▸ Prompt:
Rescale only the material starting with the line containing "Click help icon" and going on through the line containing "tap(811, 122)", both included. Reproduce each line with its request, multiply every coordinate in the answers by 1.2, round to whole numbers with halves rounded up, and leave the pictures out.

▸ Provided records:
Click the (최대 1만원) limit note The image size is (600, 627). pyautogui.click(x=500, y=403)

--

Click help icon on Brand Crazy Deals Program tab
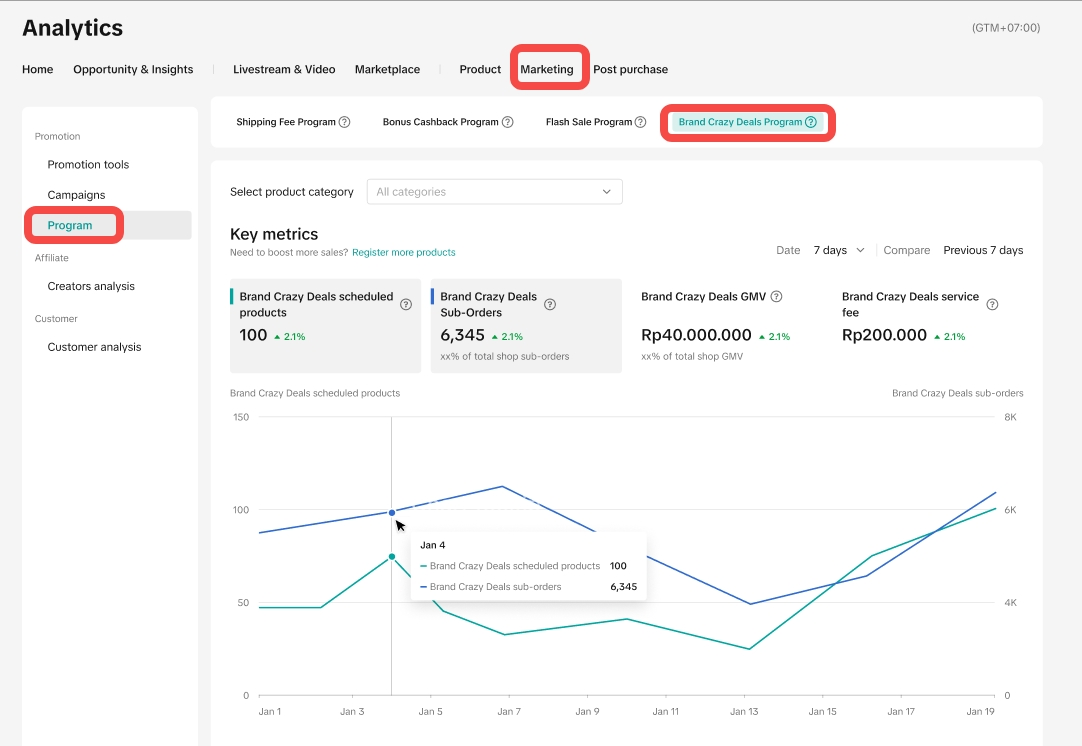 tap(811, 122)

...

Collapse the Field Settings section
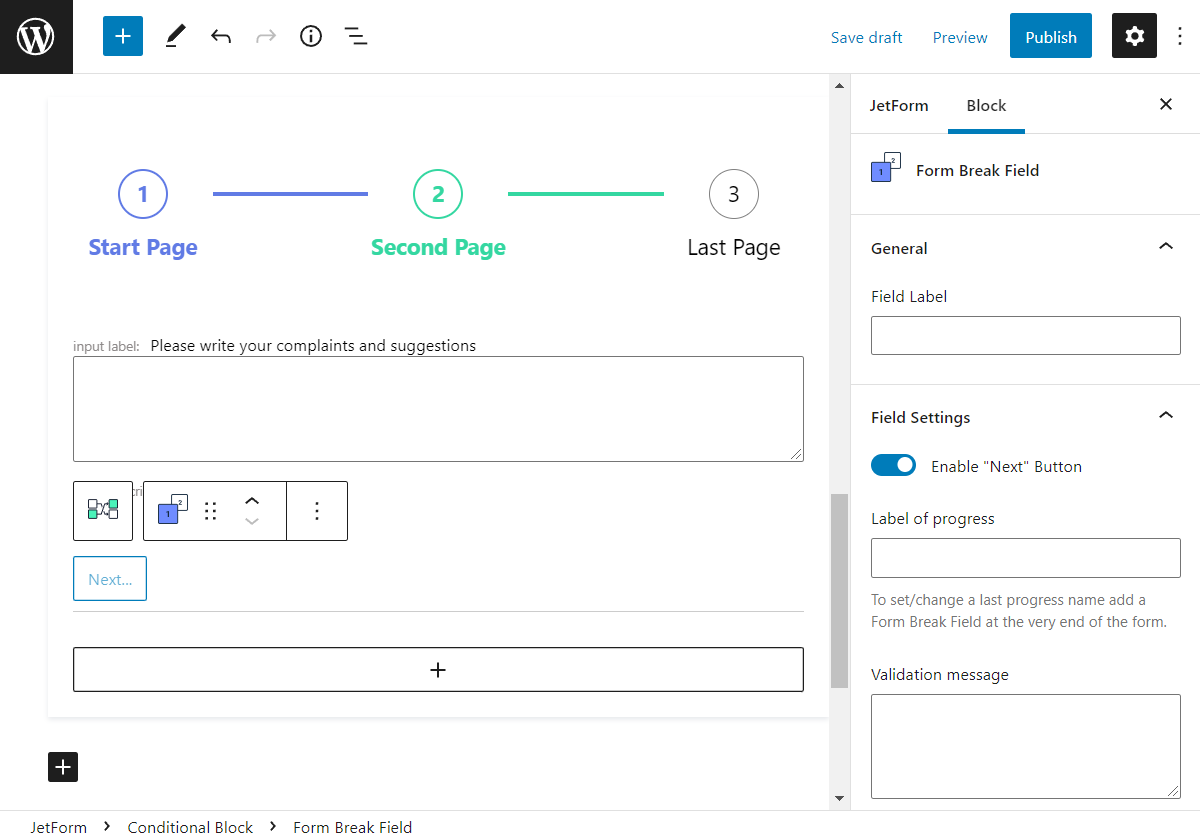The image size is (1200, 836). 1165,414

▸ Response to this exercise:
Click help icon on Brand Crazy Deals Program tab
 tap(973, 146)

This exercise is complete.